CVE-2024-39178

Vulnerability

Overview

CVE-2024-39178 affects the MyPower vc8100 router firmware version V100R001C00B030. The vulnerability is an arbitrary file read issue caused by insecure permissions in the /tcpdump/tcpdump.php?menu_uuid component. The script fails to properly restrict the files that can be accessed via the menu_uuid parameter, allowing an attacker to read arbitrary files on the device's filesystem [1].

Exploitability

The attack vector is through HTTP requests to the vulnerable endpoint. The prerequisites for exploitation are low; no authentication is required, and the attack can be performed over the network.
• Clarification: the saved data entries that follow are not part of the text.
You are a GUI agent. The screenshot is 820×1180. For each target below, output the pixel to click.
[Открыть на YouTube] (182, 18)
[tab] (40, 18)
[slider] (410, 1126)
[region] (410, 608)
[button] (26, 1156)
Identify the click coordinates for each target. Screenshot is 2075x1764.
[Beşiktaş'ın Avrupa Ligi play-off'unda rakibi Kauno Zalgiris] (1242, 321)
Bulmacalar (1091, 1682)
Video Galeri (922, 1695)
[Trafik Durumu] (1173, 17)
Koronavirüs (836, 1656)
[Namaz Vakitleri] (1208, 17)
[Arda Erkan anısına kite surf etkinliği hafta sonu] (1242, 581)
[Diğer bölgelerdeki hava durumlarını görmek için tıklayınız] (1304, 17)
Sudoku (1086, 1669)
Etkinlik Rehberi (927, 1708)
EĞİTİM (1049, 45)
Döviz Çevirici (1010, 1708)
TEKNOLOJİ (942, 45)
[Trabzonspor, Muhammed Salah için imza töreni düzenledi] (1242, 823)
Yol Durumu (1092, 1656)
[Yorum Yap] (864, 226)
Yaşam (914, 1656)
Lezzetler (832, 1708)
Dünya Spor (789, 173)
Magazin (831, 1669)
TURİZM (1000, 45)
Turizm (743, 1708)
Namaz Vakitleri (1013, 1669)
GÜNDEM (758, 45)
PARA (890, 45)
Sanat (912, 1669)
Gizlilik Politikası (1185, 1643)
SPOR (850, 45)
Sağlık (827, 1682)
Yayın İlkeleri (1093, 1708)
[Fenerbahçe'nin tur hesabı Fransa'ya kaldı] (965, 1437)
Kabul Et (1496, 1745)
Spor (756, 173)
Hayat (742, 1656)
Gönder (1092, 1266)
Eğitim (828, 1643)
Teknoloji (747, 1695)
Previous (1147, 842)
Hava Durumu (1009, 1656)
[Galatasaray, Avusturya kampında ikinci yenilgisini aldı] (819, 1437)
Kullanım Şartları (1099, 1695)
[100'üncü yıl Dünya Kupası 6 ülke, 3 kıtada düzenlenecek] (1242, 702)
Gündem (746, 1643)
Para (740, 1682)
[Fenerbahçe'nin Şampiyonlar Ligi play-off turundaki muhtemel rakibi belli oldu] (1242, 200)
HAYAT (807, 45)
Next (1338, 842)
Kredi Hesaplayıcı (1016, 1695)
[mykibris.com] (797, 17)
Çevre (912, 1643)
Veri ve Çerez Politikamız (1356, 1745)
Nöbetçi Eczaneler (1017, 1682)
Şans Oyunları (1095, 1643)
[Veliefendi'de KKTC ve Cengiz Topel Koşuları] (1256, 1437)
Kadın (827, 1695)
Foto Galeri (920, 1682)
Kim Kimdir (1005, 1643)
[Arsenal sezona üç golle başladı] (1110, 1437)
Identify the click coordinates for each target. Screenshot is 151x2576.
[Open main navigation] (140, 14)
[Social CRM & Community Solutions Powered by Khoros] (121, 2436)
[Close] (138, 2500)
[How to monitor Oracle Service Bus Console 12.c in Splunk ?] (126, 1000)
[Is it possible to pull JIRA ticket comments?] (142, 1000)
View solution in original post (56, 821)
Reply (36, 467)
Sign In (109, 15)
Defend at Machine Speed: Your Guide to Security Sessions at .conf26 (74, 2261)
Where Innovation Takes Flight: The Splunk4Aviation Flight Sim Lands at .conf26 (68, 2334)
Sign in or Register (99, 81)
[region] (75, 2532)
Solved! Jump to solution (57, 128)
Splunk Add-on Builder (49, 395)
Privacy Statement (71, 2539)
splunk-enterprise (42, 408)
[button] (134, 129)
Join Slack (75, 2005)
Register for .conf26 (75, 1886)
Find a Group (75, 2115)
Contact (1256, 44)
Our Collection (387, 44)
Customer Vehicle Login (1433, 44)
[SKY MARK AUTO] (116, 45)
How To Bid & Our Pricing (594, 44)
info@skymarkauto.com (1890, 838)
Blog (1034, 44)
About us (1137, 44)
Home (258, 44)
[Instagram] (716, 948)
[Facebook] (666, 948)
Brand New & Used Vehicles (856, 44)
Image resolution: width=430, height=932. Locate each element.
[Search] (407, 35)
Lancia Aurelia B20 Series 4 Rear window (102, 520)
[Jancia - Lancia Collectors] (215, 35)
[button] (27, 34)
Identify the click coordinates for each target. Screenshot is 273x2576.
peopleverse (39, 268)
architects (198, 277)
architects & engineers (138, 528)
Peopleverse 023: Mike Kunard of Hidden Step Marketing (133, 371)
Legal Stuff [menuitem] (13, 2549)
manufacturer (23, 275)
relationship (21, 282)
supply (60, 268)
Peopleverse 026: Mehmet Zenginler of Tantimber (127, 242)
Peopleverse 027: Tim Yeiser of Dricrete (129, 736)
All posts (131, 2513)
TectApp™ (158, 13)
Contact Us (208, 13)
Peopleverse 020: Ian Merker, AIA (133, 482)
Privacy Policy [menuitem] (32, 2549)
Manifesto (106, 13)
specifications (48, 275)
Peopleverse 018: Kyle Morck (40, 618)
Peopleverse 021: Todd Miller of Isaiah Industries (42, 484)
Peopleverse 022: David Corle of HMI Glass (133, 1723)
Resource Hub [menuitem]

An attacker simply sends a crafted request to /tcpdump/tcpdump.php?menu_uuid with a path traversal sequence or absolute path to read sensitive files [1]. This makes the vulnerability easy to exploit remotely without needing prior access.

Impact

Successful exploitation allows an unauthenticated remote attacker to read any file on the device that the web server process has access to. This includes sensitive configuration files, credentials, or other system data, potentially leading to further compromise of the device or network [1].

Mitigation

As of the publication date (2024-07-05), no official patch has been announced. The vendor has not released a fix, and the device may be end-of-life or unsupported. Administrators should consider restricting network access to the management interface, applying virtual patching via Web Application Firewalls, or replacing the device if possible [1].